## AIM OF THE EXERCISE
Could you reproduce, exactly and alone, the lines running from the one with "010-86-21-5237-0220 (99, 672)" to the end of the data below?

## EXCERPTED RECORDS

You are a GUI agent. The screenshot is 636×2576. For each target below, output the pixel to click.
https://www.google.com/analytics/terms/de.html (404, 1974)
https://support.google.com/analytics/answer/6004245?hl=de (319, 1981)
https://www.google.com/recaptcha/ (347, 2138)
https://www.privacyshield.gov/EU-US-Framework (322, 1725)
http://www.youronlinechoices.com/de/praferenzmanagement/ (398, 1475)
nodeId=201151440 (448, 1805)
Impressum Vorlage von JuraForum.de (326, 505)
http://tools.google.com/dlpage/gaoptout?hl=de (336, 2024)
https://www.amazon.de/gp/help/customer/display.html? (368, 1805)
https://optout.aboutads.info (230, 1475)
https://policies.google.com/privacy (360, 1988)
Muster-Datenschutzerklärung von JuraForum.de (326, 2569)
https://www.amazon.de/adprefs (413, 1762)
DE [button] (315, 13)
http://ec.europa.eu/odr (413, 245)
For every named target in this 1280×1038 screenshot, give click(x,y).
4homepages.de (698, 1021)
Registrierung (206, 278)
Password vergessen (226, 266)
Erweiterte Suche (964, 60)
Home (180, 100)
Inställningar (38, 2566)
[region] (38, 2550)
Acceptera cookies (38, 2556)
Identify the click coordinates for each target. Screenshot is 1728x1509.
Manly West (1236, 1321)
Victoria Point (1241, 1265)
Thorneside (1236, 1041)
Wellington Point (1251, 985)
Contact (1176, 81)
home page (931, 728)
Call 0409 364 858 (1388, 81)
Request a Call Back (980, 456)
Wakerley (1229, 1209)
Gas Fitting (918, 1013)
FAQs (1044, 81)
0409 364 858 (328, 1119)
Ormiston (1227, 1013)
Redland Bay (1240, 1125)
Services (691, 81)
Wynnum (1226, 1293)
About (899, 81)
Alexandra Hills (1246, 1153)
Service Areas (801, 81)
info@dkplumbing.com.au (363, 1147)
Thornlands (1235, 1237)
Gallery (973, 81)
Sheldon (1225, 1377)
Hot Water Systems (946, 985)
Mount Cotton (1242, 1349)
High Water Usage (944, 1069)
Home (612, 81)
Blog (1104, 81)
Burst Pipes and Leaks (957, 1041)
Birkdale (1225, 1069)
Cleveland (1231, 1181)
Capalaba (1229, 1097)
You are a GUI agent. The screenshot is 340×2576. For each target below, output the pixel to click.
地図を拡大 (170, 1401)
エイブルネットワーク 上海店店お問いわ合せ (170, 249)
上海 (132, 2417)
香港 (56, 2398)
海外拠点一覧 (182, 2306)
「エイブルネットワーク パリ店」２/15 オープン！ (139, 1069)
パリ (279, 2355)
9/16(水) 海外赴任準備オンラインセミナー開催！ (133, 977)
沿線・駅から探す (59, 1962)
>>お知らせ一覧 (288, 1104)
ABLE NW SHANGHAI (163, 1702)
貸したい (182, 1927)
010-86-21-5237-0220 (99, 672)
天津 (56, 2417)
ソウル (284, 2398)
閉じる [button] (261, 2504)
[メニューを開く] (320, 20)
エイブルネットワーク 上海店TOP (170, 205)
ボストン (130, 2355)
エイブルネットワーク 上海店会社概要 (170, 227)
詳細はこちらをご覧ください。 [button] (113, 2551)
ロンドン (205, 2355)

## RESULT OF THIS TASK
010-86-21-5237-0220 (99, 672)
天津 (56, 2417)
ソウル (284, 2398)
閉じる [button] (261, 2504)
[メニューを開く] (320, 20)
エイブルネットワーク 上海店TOP (170, 205)
ボストン (130, 2355)
エイブルネットワーク 上海店会社概要 (170, 227)
詳細はこちらをご覧ください。 [button] (113, 2551)
ロンドン (205, 2355)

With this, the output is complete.